Network quantification of EGFR signaling unveils potential for targeted combination therapy

Analysis of the signaling response of colon cancer cells to systematic perturbations reveals an EGF receptor-mediated cross-talk between the MAPK and AKT pathways. Accordingly, the predicted combinatorial treatment is shown to inhibit tumor growth in vivo.
A modular response analysis model trained on perturbation data in a panel of colon cancer cells revealed a negative feedback from MAPK signaling to the EGF receptor, which leads to AKT cross-activation after MEK inhibition. The model predicted that successful inhibition of growth-factor signaling in colon cancer requires combined inhibition of MEK and EGF receptor to prevent AKT activation and tumor cell survival, which was confirmed by growth assays. A xenograft tumor model of KRAS-mutant colon cancer showed that EGFR receptor inhibition alone has no effect, but in combination with a MEK inhibitor successfully reduces tumor growth.

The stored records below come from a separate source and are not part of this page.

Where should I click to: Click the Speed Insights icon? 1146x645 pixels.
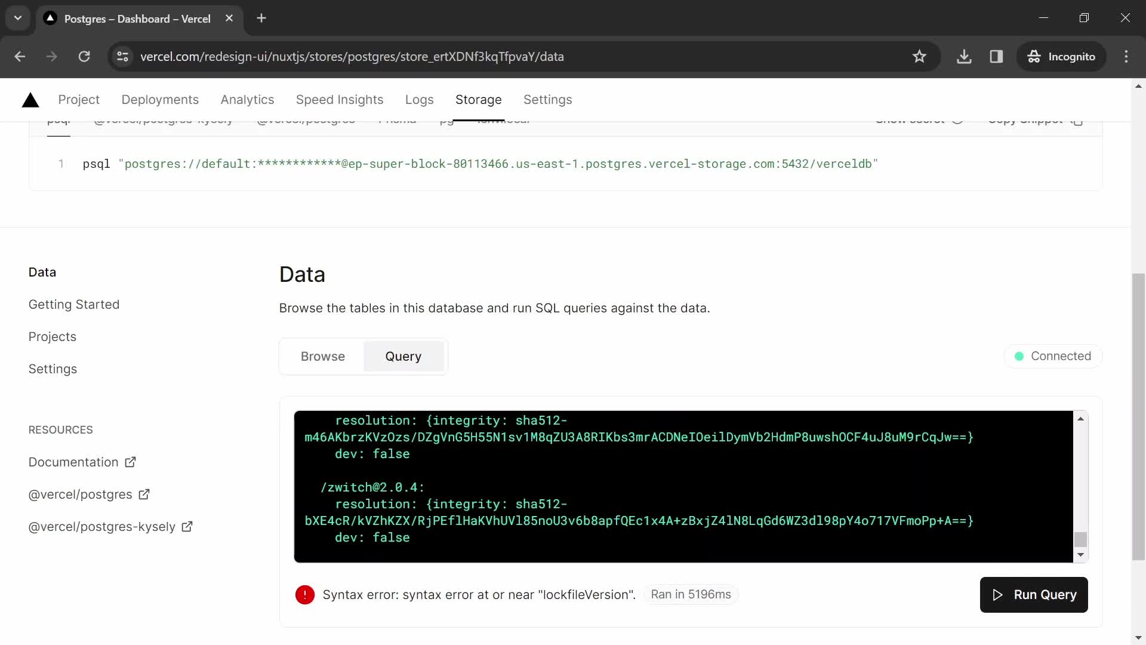coord(339,99)
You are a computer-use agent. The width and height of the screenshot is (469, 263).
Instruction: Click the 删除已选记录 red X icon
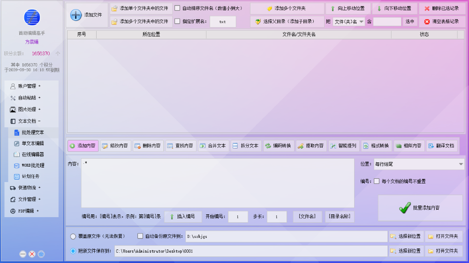(427, 8)
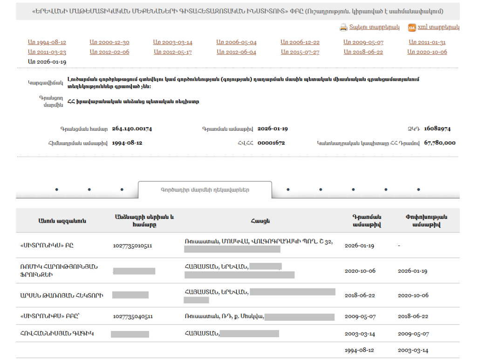
Task: Open the Տպելու տարբերակ print version link
Action: pyautogui.click(x=374, y=28)
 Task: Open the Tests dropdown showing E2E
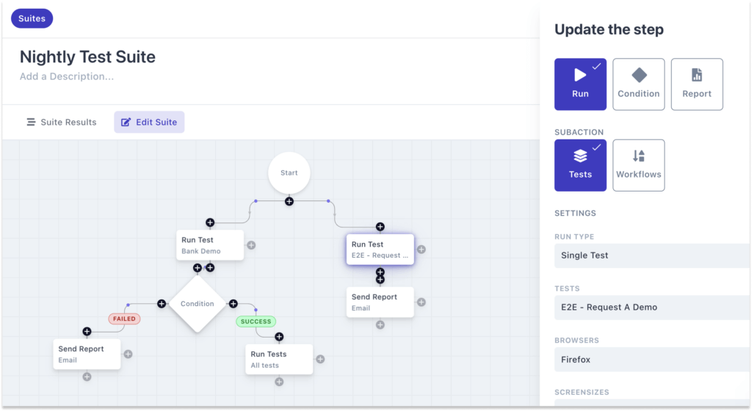point(652,308)
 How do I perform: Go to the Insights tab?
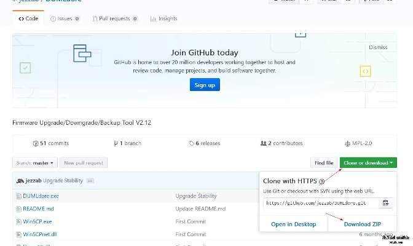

The epidermal growth factor receptor (EGFR) signaling network is activated in most solid tumors, and small-molecule drugs targeting this network are increasingly available. However, often only specific combinations of inhibitors are effective. Therefore, the prediction of potent combinatorial treatments is a major challenge in targeted cancer therapy. In this study, we demonstrate how a model-based evaluation of signaling data can assist in finding the most suitable treatment combination. We generated a perturbation data set by monitoring the response of RAS/PI3K signaling to combined stimulations and inhibitions in a panel of colorectal cancer cell lines, which we analyzed using mathematical models. We detected that a negative feedback involving EGFR mediates strong cross talk from ERK to AKT. Consequently, when inhibiting MAPK, AKT activity is increased in an EGFR-dependent manner. Using the model, we predict that in contrast to single inhibition, combined inactivation of MEK and EGFR could inactivate both endpoints of RAS, ERK and AKT. We further could demonstrate that this combination blocked cell growth in BRAF- as well as KRAS-mutated tumor cells, which we confirmed using a xenograft model.